Work to do:
Arrange all of the entries below as a numbered list, omitting any blank lines and leaving the pictures out.

[Entries for finding displayed items]
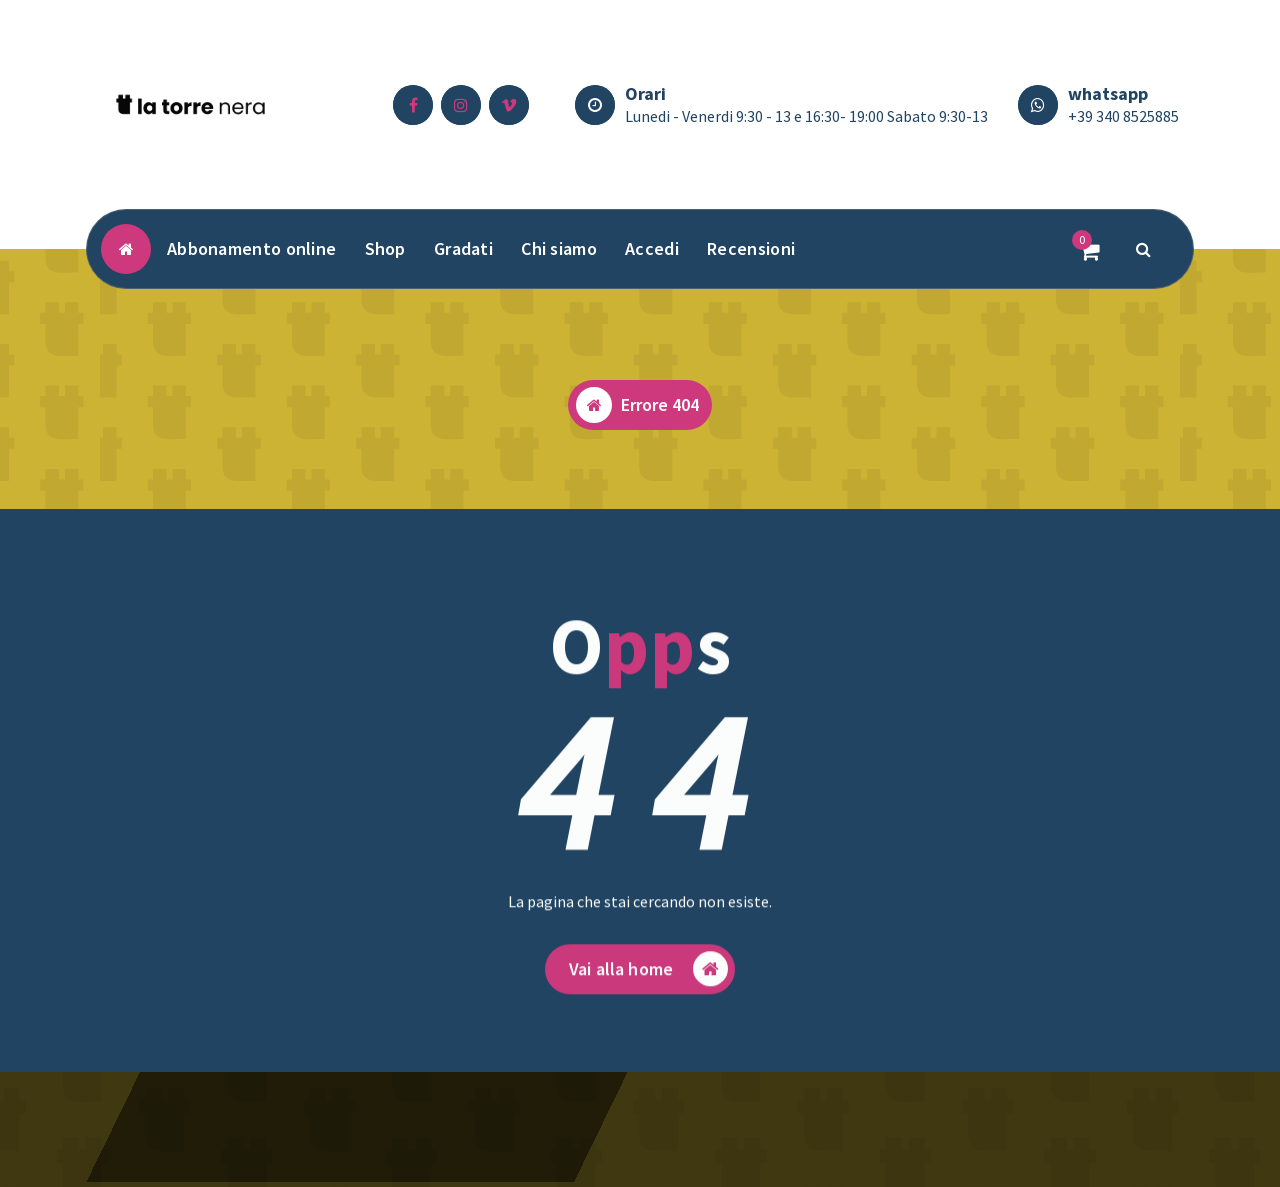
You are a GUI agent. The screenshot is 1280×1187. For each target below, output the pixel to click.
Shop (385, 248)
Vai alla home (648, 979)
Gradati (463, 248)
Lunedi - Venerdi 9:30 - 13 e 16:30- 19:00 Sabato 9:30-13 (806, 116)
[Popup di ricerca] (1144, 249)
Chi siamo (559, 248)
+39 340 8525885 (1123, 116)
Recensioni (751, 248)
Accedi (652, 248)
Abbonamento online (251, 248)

Result:
1. You are a GUI agent. The screenshot is 1280×1187. For each target below, output the pixel to click.
2. Shop (385, 248)
3. Vai alla home (648, 979)
4. Gradati (463, 248)
5. Lunedi - Venerdi 9:30 - 13 e 16:30- 19:00 Sabato 9:30-13 (806, 116)
6. [Popup di ricerca] (1144, 249)
7. Chi siamo (559, 248)
8. +39 340 8525885 (1123, 116)
9. Recensioni (751, 248)
10. Accedi (652, 248)
11. Abbonamento online (251, 248)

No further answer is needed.